Le court terme plébiscité
Maggie est un de ces petits propriétaires qui plébiscitent la location à court terme. Elle propose un vaste studio près de Plainpalais pour plus de 2500 francs par mois et apprécie cette formule qui lui permet de récupérer rapidement son local en cas de besoin. «Nous avons eu des locataires avec un bail commercial classique, mais il a fallu attendre trois ans plus un dédommagement financier important pour qu’ils partent. Vous comprenez pourquoi je préfère ce type de location…»
Même quand on est locataire, il peut être rentable de sous-louer son appartement. Quand sa fille est partie étudier à l’étranger, Anna a voulu lui garder son appartement. Elle l’a donc loué sur Airbnb durant un peu plus d’un an et demi. Elle a déclaré la location au propriétaire, et ses revenus aux impôts. Alors au chômage, elle avait le temps d’accueillir les voyageurs et de faire le ménage. «Les deux premiers mois ont été un peu difficiles, mais ensuite, j’ai eu un taux de remplissage de 60% d’avril à septembre, avec un mois plein», dit-elle. «Mon profit a été de 7400 francs sur l’année, mais il faut compter les heures de ménage et des investissements…» Anna louait un quatre-pièces à Saint-Jean, mais les biens les plus demandés sont les studios ou les trois-pièces en plein centre. Pour ces derniers, le taux de remplissage frôle les 100%. Il descend à 50% pour des logements un peu plus chers ou plus excentrés. Si le nombre d’appartements proposés a explosé sur la plateforme, la masse des voyageurs aussi.
Une rentabilité inédite
Des logements comme ceux d’Anna ou de Maggie auraient-ils accueilli des locataires classiques ou seraient-ils restés vides sans Airbnb? Impossible à dire évidemment. Maggie a proposé son logement sur d’autres plateformes, mais aucune location ne s’est concrétisée. Airbnb a rendu la sous-location plus facile et rentable.
C’est que le site est redoutablement efficace. Son outil de planification permet d’éviter les doublons, le système de commentaire fonctionne bien et il est d’une grande souplesse, ce qui permet aux propriétaires d’adresser facilement des offres spéciales, de moduler le prix du logement suivant les périodes ou de choisir les conditions d’annulation. Les hôtes ne paient qu’une taxe de 3%, tandis que les voyageurs paient en plus un montant de 6 à 12% sur le prix de la location. Des conseils sont prodigués pour mettre son bien en valeur, et des photographes professionnels sont envoyés gracieusement par Airbnb prendre de beaux clichés des logements. Une assurance rembourse les dégâts éventuels, mais les utilisateurs en déplorent peu, et une décoration de superhost est remise à ceux qui obtiennent les meilleures notes.
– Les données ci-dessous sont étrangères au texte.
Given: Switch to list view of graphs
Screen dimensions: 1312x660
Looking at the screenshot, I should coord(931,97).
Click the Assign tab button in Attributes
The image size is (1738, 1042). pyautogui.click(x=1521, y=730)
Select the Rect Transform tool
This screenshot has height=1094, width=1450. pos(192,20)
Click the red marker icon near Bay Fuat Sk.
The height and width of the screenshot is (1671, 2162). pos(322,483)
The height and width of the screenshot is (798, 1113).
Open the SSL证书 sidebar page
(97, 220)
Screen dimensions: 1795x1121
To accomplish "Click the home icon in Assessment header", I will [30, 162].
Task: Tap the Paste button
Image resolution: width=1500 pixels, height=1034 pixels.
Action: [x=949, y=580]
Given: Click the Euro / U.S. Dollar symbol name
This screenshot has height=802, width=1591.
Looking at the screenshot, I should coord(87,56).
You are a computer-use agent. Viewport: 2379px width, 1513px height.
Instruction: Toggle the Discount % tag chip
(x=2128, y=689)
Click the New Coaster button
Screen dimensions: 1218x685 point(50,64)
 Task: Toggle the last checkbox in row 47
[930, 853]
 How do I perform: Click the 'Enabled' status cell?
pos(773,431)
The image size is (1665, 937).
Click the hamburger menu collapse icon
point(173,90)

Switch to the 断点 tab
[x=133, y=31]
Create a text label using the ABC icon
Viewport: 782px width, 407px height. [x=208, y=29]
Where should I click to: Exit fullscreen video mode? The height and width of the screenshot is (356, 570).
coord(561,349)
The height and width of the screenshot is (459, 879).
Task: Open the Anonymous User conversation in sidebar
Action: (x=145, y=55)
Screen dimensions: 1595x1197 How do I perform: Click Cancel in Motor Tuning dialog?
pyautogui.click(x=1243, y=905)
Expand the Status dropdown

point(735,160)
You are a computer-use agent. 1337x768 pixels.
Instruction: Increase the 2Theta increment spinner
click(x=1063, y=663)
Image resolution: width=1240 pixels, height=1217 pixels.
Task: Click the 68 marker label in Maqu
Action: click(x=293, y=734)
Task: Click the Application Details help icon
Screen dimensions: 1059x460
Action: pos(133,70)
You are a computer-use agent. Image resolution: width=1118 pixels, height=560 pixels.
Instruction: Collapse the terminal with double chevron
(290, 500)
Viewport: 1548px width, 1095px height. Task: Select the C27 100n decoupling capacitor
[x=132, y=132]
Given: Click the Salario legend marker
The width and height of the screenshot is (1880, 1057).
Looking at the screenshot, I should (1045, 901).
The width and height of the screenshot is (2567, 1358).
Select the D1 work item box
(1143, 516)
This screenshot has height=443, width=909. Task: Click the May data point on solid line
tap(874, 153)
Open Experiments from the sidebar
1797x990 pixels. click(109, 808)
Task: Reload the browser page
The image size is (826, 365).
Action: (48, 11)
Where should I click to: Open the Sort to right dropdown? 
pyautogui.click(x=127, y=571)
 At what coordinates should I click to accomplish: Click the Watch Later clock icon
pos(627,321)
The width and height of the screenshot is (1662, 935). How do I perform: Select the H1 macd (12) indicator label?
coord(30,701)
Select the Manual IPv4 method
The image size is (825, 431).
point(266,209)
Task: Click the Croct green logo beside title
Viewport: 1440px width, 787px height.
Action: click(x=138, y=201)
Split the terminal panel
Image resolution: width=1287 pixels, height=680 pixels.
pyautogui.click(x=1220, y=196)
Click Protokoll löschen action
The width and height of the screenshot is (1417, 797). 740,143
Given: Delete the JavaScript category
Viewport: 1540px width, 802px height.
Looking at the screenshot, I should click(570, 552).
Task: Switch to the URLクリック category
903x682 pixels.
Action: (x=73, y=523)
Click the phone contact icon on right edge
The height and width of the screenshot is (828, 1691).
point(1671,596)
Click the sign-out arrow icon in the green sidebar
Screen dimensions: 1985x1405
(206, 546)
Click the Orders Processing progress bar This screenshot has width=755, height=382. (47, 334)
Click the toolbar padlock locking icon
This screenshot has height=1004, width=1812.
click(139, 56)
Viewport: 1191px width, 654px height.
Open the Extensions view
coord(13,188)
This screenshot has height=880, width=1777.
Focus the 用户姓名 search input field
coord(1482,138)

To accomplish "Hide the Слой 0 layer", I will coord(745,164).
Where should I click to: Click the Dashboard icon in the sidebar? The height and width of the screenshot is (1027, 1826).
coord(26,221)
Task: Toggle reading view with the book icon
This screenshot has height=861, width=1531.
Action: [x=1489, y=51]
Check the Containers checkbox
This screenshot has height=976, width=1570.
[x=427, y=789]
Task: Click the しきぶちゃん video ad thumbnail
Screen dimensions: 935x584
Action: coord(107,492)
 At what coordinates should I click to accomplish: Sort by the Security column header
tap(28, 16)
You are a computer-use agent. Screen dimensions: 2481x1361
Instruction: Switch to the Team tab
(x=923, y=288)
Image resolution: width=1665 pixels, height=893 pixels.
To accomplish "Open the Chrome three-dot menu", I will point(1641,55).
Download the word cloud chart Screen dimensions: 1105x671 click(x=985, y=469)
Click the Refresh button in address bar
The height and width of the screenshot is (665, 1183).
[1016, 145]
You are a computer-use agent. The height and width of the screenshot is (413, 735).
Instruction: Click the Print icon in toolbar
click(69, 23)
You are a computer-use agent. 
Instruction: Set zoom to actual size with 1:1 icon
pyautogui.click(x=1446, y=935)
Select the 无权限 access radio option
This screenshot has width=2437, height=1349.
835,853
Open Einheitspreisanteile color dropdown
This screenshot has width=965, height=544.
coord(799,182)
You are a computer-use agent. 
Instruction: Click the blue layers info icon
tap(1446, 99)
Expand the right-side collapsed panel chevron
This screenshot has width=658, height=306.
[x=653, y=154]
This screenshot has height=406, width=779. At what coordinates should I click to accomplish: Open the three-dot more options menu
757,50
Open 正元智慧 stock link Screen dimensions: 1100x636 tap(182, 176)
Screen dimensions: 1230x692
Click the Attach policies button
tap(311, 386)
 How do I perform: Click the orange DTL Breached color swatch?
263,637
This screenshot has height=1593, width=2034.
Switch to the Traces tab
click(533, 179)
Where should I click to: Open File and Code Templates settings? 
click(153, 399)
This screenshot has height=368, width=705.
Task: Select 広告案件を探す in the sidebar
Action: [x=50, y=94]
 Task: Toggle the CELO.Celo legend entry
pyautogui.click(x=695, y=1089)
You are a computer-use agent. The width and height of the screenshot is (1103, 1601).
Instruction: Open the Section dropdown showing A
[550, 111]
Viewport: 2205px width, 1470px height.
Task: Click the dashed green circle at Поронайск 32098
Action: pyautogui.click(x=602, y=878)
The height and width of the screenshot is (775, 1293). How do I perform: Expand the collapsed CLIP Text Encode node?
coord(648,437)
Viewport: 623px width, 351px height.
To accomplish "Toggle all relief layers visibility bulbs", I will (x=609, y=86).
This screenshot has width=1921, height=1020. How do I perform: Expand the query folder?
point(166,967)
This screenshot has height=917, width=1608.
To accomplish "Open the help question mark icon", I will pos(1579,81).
Quelle part des 1000 logements proposés par Airbnb à Genève sont véritablement habités? Difficile à dire, mais on peut estimer que c’est le cas d’au maximum la moitié d’entre eux. Hotelleriesuisse juge que les deux tiers des offres sont de nature commerciale. «Nous avons obtenu cette estimation en faisant quelques pointages sur les logements que propose Airbnb à Zurich», indique Thomas Allemann, membre de la direction d’hotelleriesuisse. Ce dernier ajoute que de plus en plus d’entreprises achètent des immeubles entiers pour les consacrer au logement à court terme. Evidemment, les hôteliers sont les premiers à avoir dénoncé le système Airbnb, qu’ils qualifient de concurrence déloyale.
Un phénomène de villes
La location d’appartements n’est pas nouvelle, elle était déjà courante dans les stations de sports d’hiver ou au bord de la mer, mais le rapide développement de l’offre dans les grandes villes et le succès des sites comme Airbnb lui donne un autre impact. Anna, elle, a rendu son appartement à sa fille et se retire avec soulagement du site. «Airbnb change d’image, dit-elle. Au début, il recensait des étudiants qui proposaient un matelas dans leur salon, mais aujourd’hui, on parle plus de business et d’appartements de luxe. Le site exerce de plus en plus de contrôle, aussi. On ne peut pas renvoyer un locataire indélicat ni même connaître l’e-mail des invités. Tout doit passer par le site.» Airbnb n’est plus le seul sur le marché et quand elle louait encore son appartement, Anna a été approchée par Wimdu, un concurrent. Housetrip et bien d’autres se sont également lancés sur ce juteux marché.
Pour lutter contre la confiscation du parc locatif et répondre aux préoccupations des hôteliers, les métropoles serrent la vis. Madrid a imposé un séjour minimum de cinq nuits dans ce type de logement, et a exigé l’inscription des hôtes dans un registre. Berlin également a demandé que les loueurs qui ne séjournent pas dans l’appartement obtiennent une licence. Quant à la ville de Paris, elle a décidé de soumettre le site à la taxe de séjour et envoie quelques enquêteurs vérifier que des appartements dédiés à la location ne sont pas accaparés par les touristes. New York et San Francisco, la ville natale d’Airbnb, ont également pris des mesures pour encadrer son activité. Un site a même été créé pour permettre aux propriétaires de traquer la sous-location de leur bien: Huntbnb. Le canton de Genève, en revanche, ne s’est pas penché sur le phénomène.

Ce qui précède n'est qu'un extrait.